On his last journey back to Jerusalem, Paul visited the city of Troas, and on the first day of the week, we read in the Acts of the Apostles (20:6-12), he preached in an upper room "even till break of day." In the midst of this discourse a young man named Eutychus, whose presence in that upper room might indicate that he was a searcher for Christianity, fell from the window and was taken up dead. Then the spiritual condition of Paul's thought immediately shone forth in deeds, for he went to where the young man was and restored him to a normal state of well-being.
Mary Baker Eddy tells us in "The First Church of Christ, Scientist, and Miscellany" (p. 159), "The infinite will not be buried in the finite; the true thought escapes from the inward to the outward, and this is the only right activity, that whereby we reach our higher nature." The true thought of Life and Love had become so rooted and grounded in Paul's thinking that it escaped to the outward not only in his preaching but in his restoring of Eutychus to health and soundness.

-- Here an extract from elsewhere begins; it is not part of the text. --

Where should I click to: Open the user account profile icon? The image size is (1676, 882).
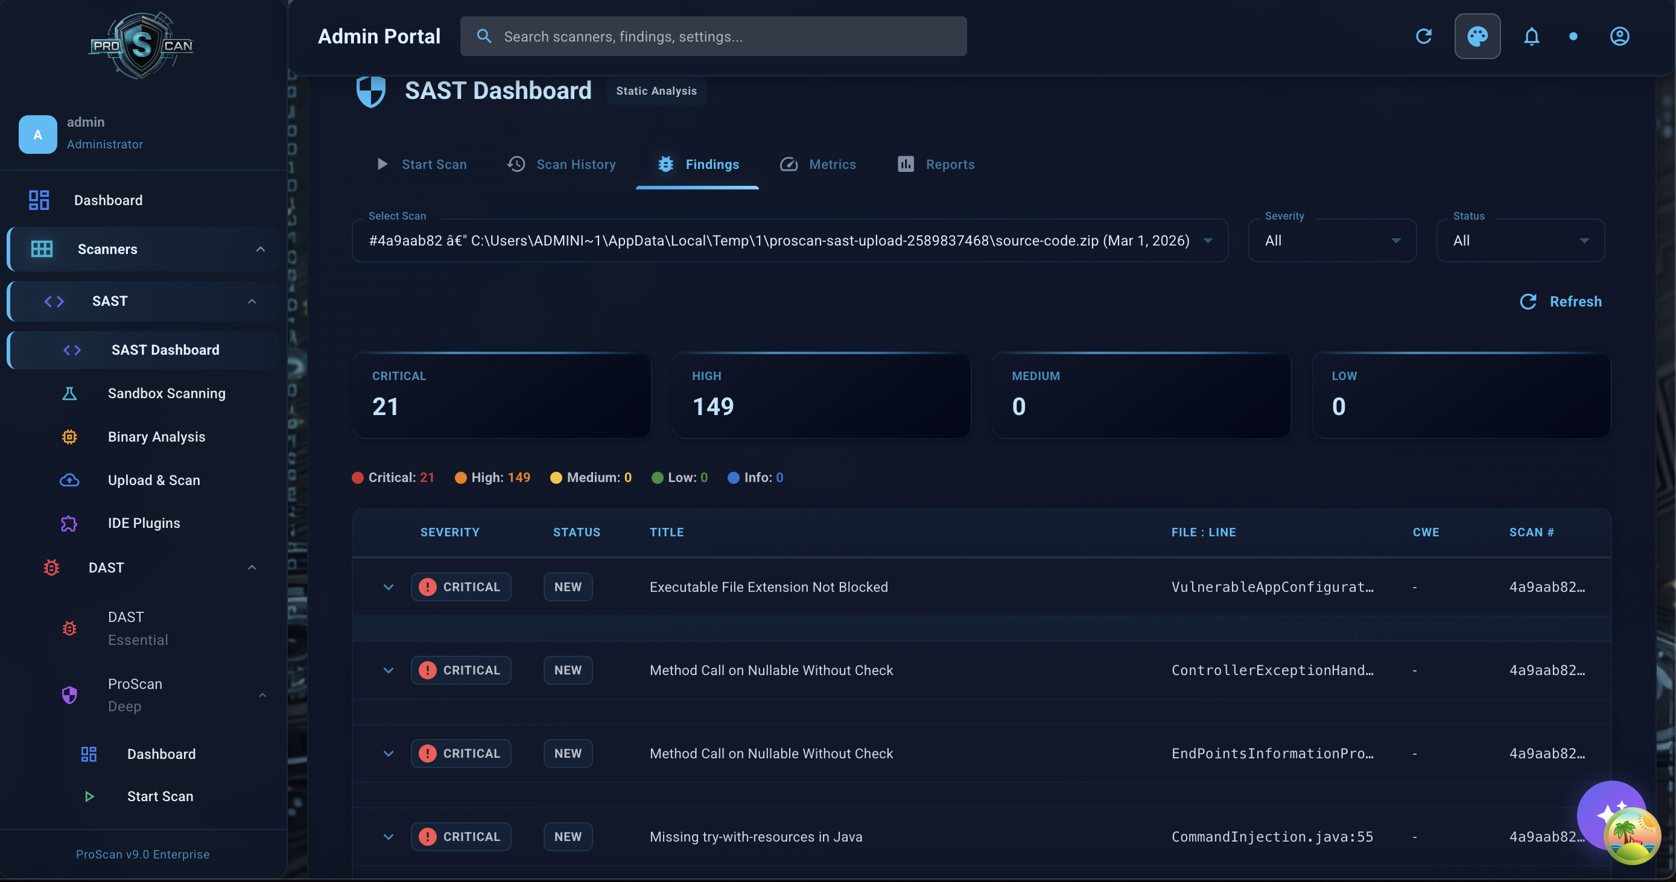(x=1619, y=36)
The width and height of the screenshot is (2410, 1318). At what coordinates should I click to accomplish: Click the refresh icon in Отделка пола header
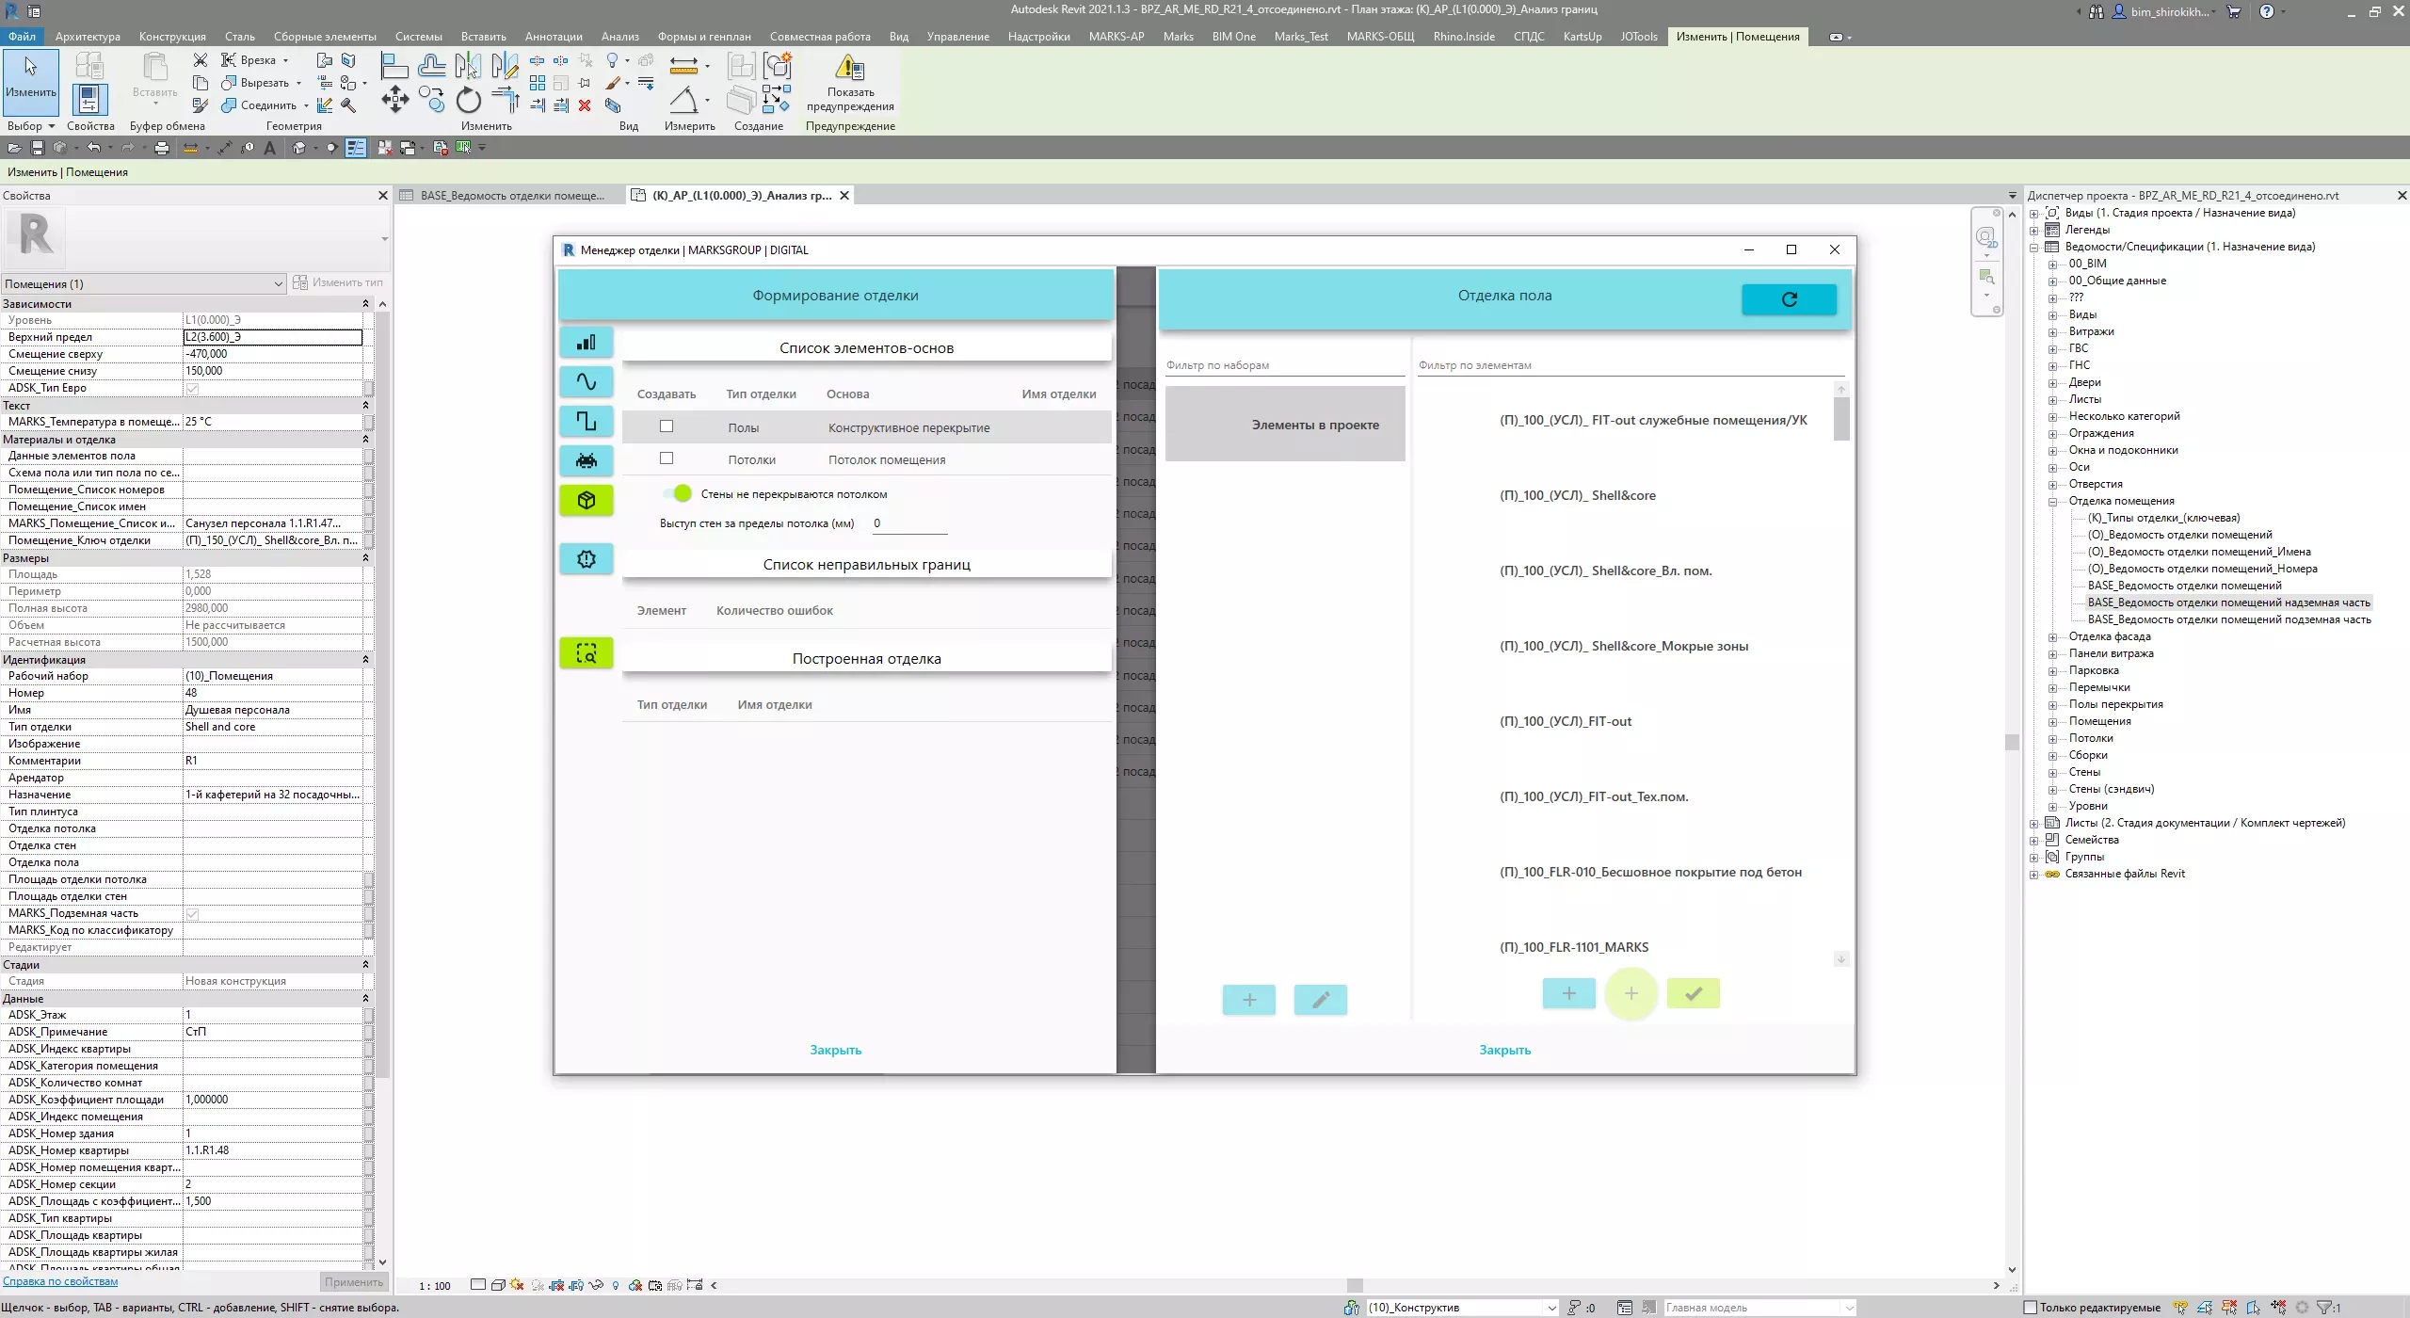pyautogui.click(x=1789, y=299)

Christian Scientists learn that all true thought originates in God, divine Mind. They also learn that to the extent that spiritual thoughts are accepted and established in consciousness they escape into daily experience, destroying sin, healing sickness, and revealing man's eternal and unbroken sense of life in God. The Psalmist sang (Ps. 139:17,18): "How precious also are thy thoughts unto me, O God! how great is the sum of them! If I should count them, they are more in number than the sand: when I awake, I am still with thee."